O pastor Karl Dietz, fundador da Igreja no Cinema em Curitiba voltou a causar polêmica ao afirmar, em uma entrevista no EuAcredito Podcast que cristãos não podem ser pobres e que a pobreza é um sinal de “falta de entendimento” ou de “nós” espirituais que precisam ser desfeitos.
Em um diálogo com o apresentador, Dietz foi enfático:
“Olha, desconfie de um crente pobre. Desconfie. Ele tá falando alguma coisa bem errada.”
Quando questionado se um crente não poderia ser pobre, o pastor respondeu:
“Não. Ele tem que ser próspero.”
A declaração, que já acumula milhares de visualizações e reações nas redes sociais, reacendeu o debate sobre a teologia da prosperidade e a interpretação de passagens bíblicas como João 10.10: “Eu vim para que tenham vida, e a tenham em abundância.”
“Pobreza é para ímpio”
Durante a conversa, Dietz associou a pobreza a uma condição própria de quem está fora da fé:
“Pobreza é para ímpio, não para crente. É para homem sem espírito, sem discernimento.”
Ele comparou a vida espiritual a uma mangueira com nós:
“Se a torneira tá aberta e não sai água no fundo da mangueira, tem algum nó nessa mangueira aí… Teu evangelho tem alguns nós. E com nó não sai água.”
O pastor afirmou ainda que já disse isso ao próprio pai: “Pai, se a torneira tá aberta e não sai água no fundo da mangueira, tem algum nó nessa mangueira aí.”
O que diz a Bíblia?
A fala de Karl Dietz levanta uma questão teológica central: a prosperidade material é uma promessa universal para todos os cristãos?
A Bíblia apresenta exemplos de homens e mulheres de fé que viveram na pobreza. O próprio apóstolo Paulo afirmou: “Sei o que é passar necessidade e sei o que é ter abundância. Aprendi o segredo de viver contente em toda e qualquer situação” (Filipenses 4.12). Tiago, por sua vez, exorta os cristãos a não fazerem acepção de pessoas, tratando ricos e pobres com igualdade (Tiago 2.1-5).
O livro de Provérbios também traz um equilíbrio: “Não me dês nem pobreza nem riqueza; dá-me o pão que me for necessário” (Provérbios 30.8).

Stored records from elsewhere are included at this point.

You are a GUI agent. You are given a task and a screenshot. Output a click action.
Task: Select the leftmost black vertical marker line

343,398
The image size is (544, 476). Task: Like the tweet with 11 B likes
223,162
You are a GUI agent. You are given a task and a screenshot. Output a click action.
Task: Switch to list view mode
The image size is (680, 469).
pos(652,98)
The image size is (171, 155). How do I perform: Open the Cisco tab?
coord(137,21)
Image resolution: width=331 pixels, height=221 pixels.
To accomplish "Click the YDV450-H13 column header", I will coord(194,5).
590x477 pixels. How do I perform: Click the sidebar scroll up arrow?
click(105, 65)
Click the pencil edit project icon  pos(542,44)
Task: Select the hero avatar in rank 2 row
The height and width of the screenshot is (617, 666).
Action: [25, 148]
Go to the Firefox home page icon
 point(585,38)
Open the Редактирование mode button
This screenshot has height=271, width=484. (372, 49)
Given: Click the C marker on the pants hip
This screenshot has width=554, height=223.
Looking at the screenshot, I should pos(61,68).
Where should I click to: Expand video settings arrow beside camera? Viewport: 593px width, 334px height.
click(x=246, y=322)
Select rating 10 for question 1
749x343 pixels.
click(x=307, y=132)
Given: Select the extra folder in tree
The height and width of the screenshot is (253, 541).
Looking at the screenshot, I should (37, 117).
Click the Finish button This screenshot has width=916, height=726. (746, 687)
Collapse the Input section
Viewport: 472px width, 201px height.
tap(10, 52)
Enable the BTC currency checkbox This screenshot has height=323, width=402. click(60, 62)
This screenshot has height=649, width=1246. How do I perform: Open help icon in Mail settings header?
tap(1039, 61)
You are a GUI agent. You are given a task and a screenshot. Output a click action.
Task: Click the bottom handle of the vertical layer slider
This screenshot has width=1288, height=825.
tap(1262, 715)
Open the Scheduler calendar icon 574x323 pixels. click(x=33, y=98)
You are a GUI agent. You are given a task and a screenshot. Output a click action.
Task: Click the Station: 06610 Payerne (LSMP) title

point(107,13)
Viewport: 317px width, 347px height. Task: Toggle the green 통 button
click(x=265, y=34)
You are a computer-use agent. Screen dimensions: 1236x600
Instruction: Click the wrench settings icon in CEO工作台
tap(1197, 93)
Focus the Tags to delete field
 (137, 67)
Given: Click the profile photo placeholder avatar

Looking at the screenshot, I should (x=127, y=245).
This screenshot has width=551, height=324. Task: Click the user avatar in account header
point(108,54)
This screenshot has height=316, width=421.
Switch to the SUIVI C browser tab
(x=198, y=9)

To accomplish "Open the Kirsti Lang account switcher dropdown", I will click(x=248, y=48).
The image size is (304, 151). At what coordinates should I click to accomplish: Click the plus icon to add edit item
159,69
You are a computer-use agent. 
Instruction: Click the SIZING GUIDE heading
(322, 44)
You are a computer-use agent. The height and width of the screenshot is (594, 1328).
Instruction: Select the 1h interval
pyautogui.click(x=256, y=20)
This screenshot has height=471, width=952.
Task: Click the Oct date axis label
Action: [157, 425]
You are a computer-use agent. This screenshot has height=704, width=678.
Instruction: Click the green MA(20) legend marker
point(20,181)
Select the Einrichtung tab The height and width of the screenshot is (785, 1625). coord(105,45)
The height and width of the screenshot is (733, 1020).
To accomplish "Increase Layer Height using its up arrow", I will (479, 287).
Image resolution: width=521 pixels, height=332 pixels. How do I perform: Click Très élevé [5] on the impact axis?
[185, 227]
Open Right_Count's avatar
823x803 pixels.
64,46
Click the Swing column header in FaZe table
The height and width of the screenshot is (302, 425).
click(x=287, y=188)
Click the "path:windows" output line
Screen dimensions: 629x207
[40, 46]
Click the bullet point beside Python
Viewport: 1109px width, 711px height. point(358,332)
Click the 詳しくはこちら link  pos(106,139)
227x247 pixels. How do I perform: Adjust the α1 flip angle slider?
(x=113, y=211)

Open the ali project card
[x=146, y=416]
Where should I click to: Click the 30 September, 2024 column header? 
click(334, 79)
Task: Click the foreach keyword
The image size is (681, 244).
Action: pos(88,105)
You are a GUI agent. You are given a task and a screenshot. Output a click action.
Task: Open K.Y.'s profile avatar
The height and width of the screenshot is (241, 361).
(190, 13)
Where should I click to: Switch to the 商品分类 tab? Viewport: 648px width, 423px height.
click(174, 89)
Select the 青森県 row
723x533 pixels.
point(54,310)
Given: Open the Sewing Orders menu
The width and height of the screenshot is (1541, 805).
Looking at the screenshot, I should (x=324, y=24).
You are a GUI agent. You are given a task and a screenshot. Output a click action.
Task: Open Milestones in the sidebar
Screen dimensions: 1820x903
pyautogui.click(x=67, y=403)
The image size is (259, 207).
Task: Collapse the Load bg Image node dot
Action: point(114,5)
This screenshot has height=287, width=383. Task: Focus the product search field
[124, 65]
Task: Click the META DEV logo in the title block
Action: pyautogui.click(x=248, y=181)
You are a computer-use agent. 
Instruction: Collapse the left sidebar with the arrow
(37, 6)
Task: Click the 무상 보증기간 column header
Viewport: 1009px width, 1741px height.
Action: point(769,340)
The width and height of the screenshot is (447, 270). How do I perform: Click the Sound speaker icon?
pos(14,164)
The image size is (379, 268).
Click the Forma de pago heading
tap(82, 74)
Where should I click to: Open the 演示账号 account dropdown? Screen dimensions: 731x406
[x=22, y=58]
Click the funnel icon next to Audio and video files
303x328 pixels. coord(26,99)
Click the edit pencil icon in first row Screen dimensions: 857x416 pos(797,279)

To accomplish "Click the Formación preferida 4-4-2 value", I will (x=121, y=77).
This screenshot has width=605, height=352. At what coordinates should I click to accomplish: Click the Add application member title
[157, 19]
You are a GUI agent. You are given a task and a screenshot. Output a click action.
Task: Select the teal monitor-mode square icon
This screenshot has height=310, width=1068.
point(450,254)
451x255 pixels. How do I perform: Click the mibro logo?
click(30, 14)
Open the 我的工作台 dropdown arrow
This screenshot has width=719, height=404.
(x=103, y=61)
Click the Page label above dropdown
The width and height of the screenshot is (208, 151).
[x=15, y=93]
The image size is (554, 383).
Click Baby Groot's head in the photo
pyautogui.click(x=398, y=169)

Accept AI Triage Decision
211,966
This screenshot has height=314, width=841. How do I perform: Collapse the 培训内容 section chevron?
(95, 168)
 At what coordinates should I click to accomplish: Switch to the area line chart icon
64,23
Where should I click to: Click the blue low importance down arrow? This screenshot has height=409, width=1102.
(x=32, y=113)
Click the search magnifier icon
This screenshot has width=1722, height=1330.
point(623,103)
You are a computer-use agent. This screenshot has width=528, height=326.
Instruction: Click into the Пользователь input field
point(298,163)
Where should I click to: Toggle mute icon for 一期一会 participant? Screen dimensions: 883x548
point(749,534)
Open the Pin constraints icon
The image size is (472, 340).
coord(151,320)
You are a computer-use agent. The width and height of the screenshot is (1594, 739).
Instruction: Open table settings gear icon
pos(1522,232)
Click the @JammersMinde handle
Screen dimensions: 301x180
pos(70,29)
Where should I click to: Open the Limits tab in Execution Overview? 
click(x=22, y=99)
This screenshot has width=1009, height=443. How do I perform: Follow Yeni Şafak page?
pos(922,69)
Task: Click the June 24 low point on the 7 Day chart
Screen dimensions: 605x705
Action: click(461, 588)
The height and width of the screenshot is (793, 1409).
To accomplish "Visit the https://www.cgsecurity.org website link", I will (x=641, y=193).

A teologia da prosperidade, da qual a fala de Dietz é um exemplo radical, tem sido criticada por teólogos de diversas tradições por reduzir o evangelho a uma promessa de bem-estar material e por desconsiderar o chamado bíblico à cruz e ao serviço.
Reações e críticas
Nas redes sociais, a fala de Karl Dietz gerou reações imediatas. Enquanto alguns apoiaram a posição do pastor, muitos cristãos criticaram a associação entre pobreza e “falta de entendimento”.
Um usuário comentou: “Então os cristãos perseguidos na África, na China e no Oriente Médio, que vivem na pobreza extrema, não têm entendimento?”
Outro destacou: “Paulo passou fome, foi preso e viveu com pouco. Ele era um ‘crente pobre’? A Bíblia não ensina isso.”
Há também quem defenda que a fala de Dietz foi tirada de contexto ou que ele estava se referindo à “pobreza espiritual” — embora a transcrição do diálogo indique claramente uma referência à miséria material.
O contexto de Karl Dietz
Karl Dietz é pastor da Igreja no Cinema, uma comunidade que realiza cultos em salas de cinema em Curitiba. Ele também é fundador da Academia Líder e tem se destacado por suas posições polêmicas sobre liderança, finanças e espiritualidade.
Em outras ocasiões, Dietz já havia causado controvérsia ao afirmar que pastores que tomam remédio controlado não estão aptos ao ministério — declaração que foi duramente criticada por lideranças como Geremias Couto, Emerson Brum e Caio Fábio.